After opening a convent in the Himalayas, five nuns encounter conflict and tension — both with the natives and also within their own group — as they attempt to adapt to their remote, exotic surroundings.

 

Okay, so I know this is pretty famous, but on the other hand, I bet only a few people here have seen it. I think I’m reasonably up to speed with older movies, but I confess the first I heard of it was when clips were shown in the 2009 Oscar Memorium for the famous cinematographer Jack Cardiff. I hadn’t heard of the movie (or him, frankly), but the images I saw blew me away.

 

Powell and Pressburger are a famous British writing/directing team: they’re probably best known for THE RED SHOES, and they also wrote and directed another excellent film worth seeking out (among others), THE LIFE AND DEATH OF COLONEL BLIMP. They — working with Cardiff — were early innovators with Technicolor, and their films are lush with color as few films are. 

 

BLACK NARCISSUS is one of the most vivid examples of this. Almost every frame is stunning, not necessarily in the “epic” sense that we take for granted today, but painterly, using color and light to express emotions being felt by the characters.
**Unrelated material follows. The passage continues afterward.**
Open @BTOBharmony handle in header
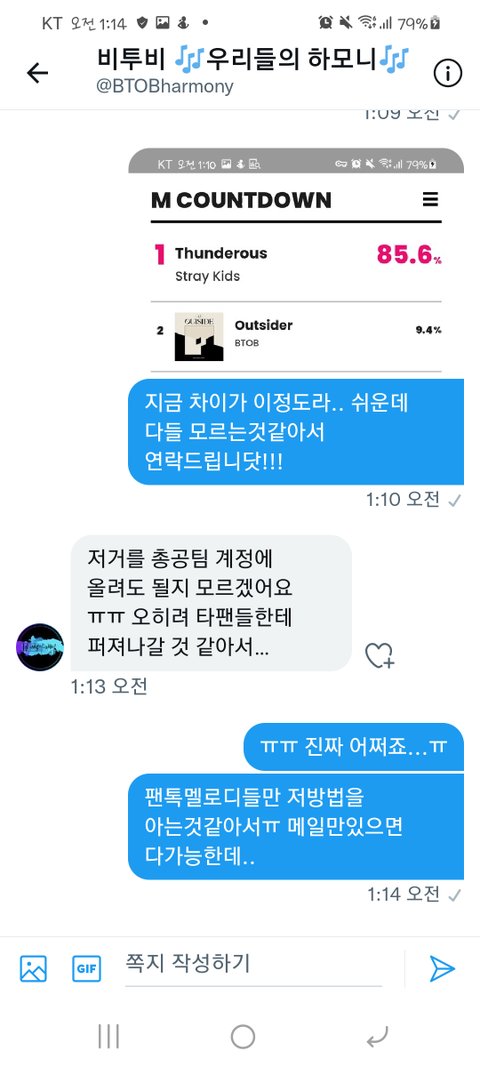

You can examine a still frame and notice color that isn’t there for logical reasons, but fits perfectly for emotional ones (tinges of violet and purple highlights as jealousy floods a person’s gaze). 

 

When you watch this movie, you realize that for all the amazing technical innovations that’ve happened in the last 20-30 years, our films are — for the most part — drabber and use less-interesting color palettes than they did 60-70 years ago.